PROMPT – Although the records contain pictures, print none of them; print exactly the lines from the one with "Screen dimensions: 678x671" through the last line.

Collected data:
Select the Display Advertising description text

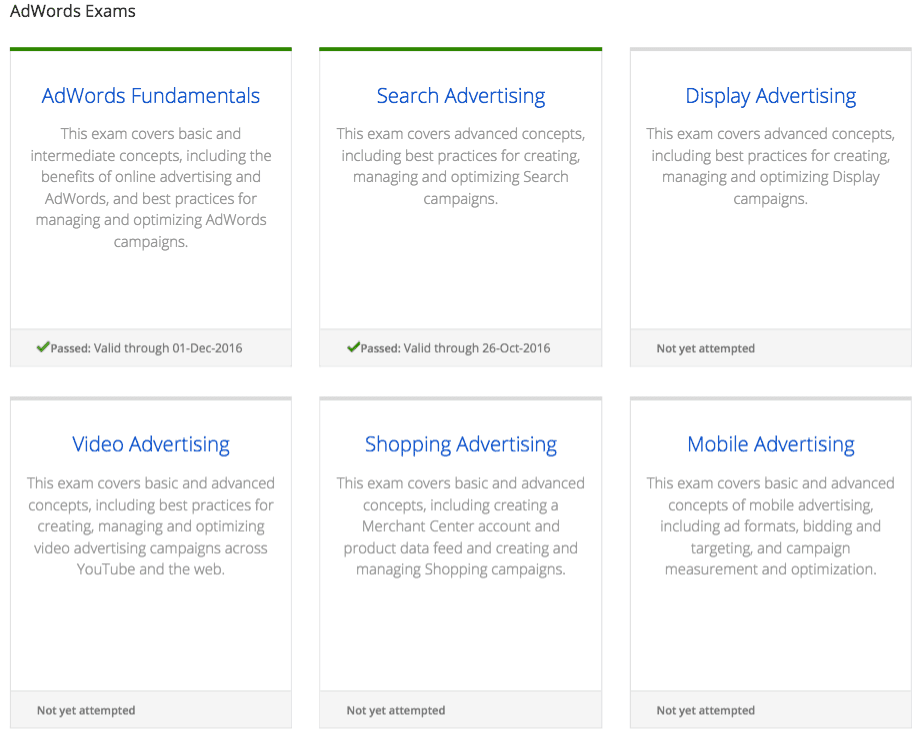771,166
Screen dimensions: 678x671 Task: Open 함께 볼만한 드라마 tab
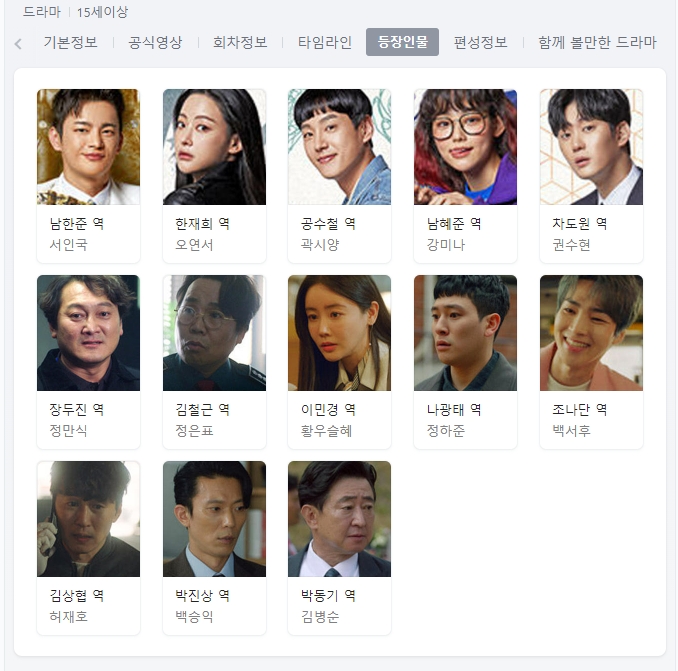coord(597,42)
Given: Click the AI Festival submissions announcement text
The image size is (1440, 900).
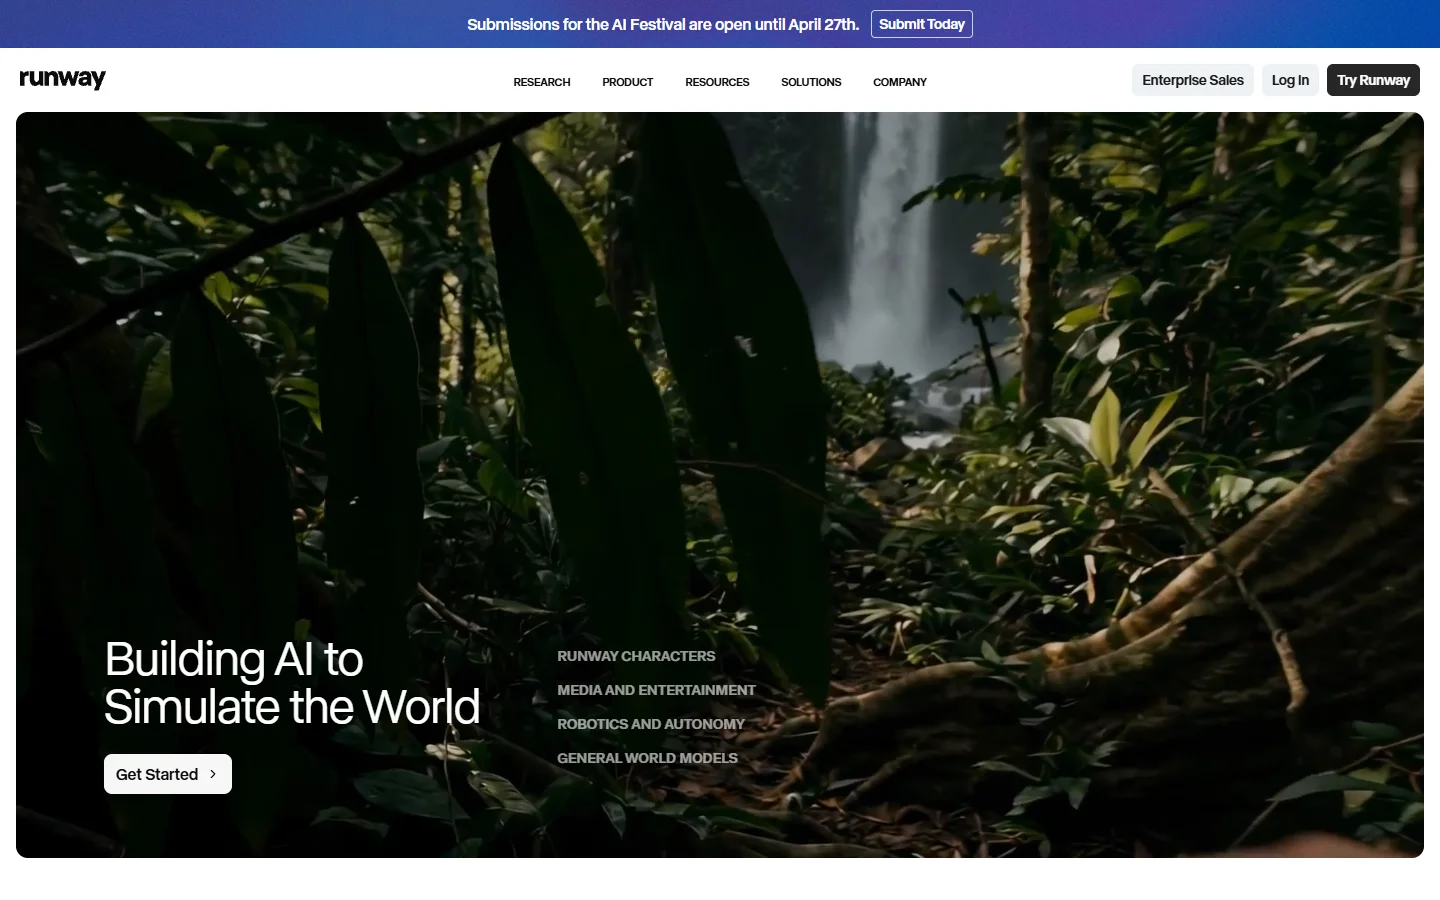Looking at the screenshot, I should click(x=662, y=24).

TASK ANSWER –
Screen dimensions: 678x671 Task: Open 함께 볼만한 드라마 tab
coord(597,42)
Given: Click the AI Festival submissions announcement text
The image size is (1440, 900).
Looking at the screenshot, I should click(x=662, y=24).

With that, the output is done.